7. Terluka, Selalu.

4.6K 551 61
                                    

"Kenapa cuma Ghina yang boleh berjuang, sedangkan gue gak boleh?" Tanya Prilly dengan nada lirih.

"Gue gak bilang kalo lo gak boleh berjuang, tapi satu hal yang harus lo tau, semakin lo perjuangin gue, maka lo bakal semakin tersakiti."

Prilly menggeleng dengan keras, "Itu bukan alasan yang logis, Li."

Ali menganggukkan kepalanya, "Bagi lo gak logis, karena lo mikir pake perasaan bukan logika."

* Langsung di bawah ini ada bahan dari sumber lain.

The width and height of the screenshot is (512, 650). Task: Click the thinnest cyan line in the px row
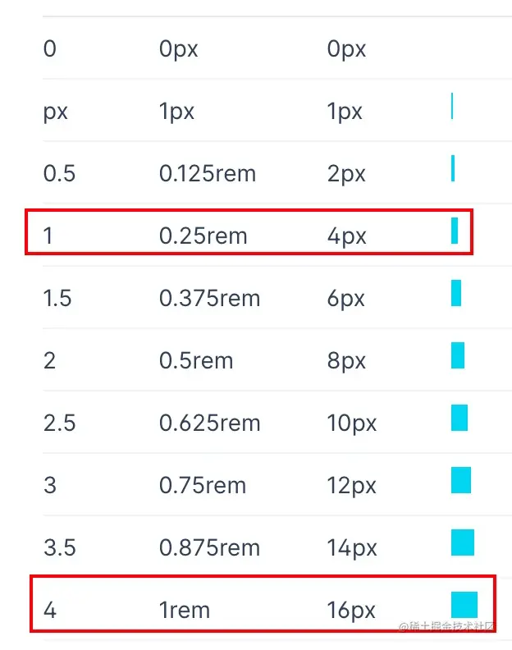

Prilly kembali menggeleng, "Apa gue gak punya kesempatan? Meskipun sekali doang?"

"Lo berhak dapetin yang lebih baik, Pril. Orang yang bisa mencintai lo dengan sepenuh hati. Maaf, karena orang itu bukan gue," balas Ali.

"Lo gak perlu minta maaf, Li. Lo enggak ada salah apapun sama gue. Gue cuma mau memperjuangkan cinta gue, gue mohon jangan nyuruh gue buat berhenti." Mohon Prilly dengan mata yang berkaca-kaca.

Ali hanya diam, sejujurnya ia bingung harus merespon seperti apa.

"Gue cinta sama lo, dan akan tetap seperti itu."

Prilly memutuskan untuk menenangkan dirinya sejenak. Ia berjalan menuju mejanya yang hari ini berada di pojok kelas, berjarak lumayan jauh dari meja Ali.

"Si Ali nyakitin lo lagi?" Tanya Rassya. Rassya tidak pernah berhenti peduli kepada Prilly, meskipun Prilly sering kali melontarkan ucapan menusuk untuknya.

"Gue gak merasa tersakiti sama ucapan Ali," balas Prilly.

"Sya, misalnya nih Ali bilang ke gue, kalo dia bakal nerima gue, asal gue pintar dan sempurna di segala bidang kayak Ghina. Terus, gue harus gimana?" Lanjut Prilly dengan pertanyaan yang cukup sulit.

"Nyerah, Pril. Lo dan Ghina itu beda, kalian mempunyai kelebihan dan kekurangan masing-masing. Kalo lo dan dia punya bakat yang sama, terus apa yang jadi pembeda antara kalian? Lo gak bisa perlu merubah diri lo buat jadi orang lain, hanya untuk mendapatkan cinta seseorang," ujar Rassya dengan nada lembut.

"Sya, gue pengen berhenti. Ajarin gue caranya," ujar Prilly dengan lirih.

"Lo harus menyerah karena kenyataan, bukan keterpaksaan. Keadaan juga udah sejauh dan serumit ini, lo masih mau mempertahankan apalagi, Pril?" Tanya Rassya.

"Kalau gue nyerah secepat ini, berarti gue kalah dong?" Balas Prilly.

"Hidup ini kadang kayak perlombaan, Pril. Siapa yang beruntung, dia yang akan bertahan. Siapa yang lebih berkuasa, dia yang akan menang. Dan orang-orang yang berjuang, belum tentu mendapatkan penghargaan."

"Kalo gitu, berarti gue kurang beruntung ya, Sya?" Ujar Prilly sambil tertawa paksa.

"Ini juga bukan pertama kalinya lo bilang mau berhenti, besoknya lo godain dia lagi," ujar Rassya jengkel.

"Gue gak bisa jauh-jauh dari dia, Sya, kenapa lo gak pernah ngerti sih?" Prilly mengerucutkan bibirnya sebal.

"Cinta selalu jadi boomerang bagi diri sendiri," balas Rassya.

"Gue mau mencoba, lagi?" Itu bukan pertanyaan, melainkan pernyataan. Prilly tidak ingin kalah dengan hidup, sudah cukup ia mengalah dengan takdirnya selama ini.

"Iya, iya serah lo dah. Terus besok lo beneran gak ke pesta ulang tahunnya Ali?" Tanya Rassya.

Prilly menggeleng sembari tersenyum jenaka, "Gue gak berniat jadi jalangkung kali. Datang gak diundang, pulang gak diantar. Hi...."

Rassya mengacak rambut Prilly pelan, "Jangan terlalu tegar, Pril. Karena sekali lo jatuh, lo gak bakal jadi orang tegar lagi." Prilly hanya tersenyum memastikan bahwa ia baik-baik saja.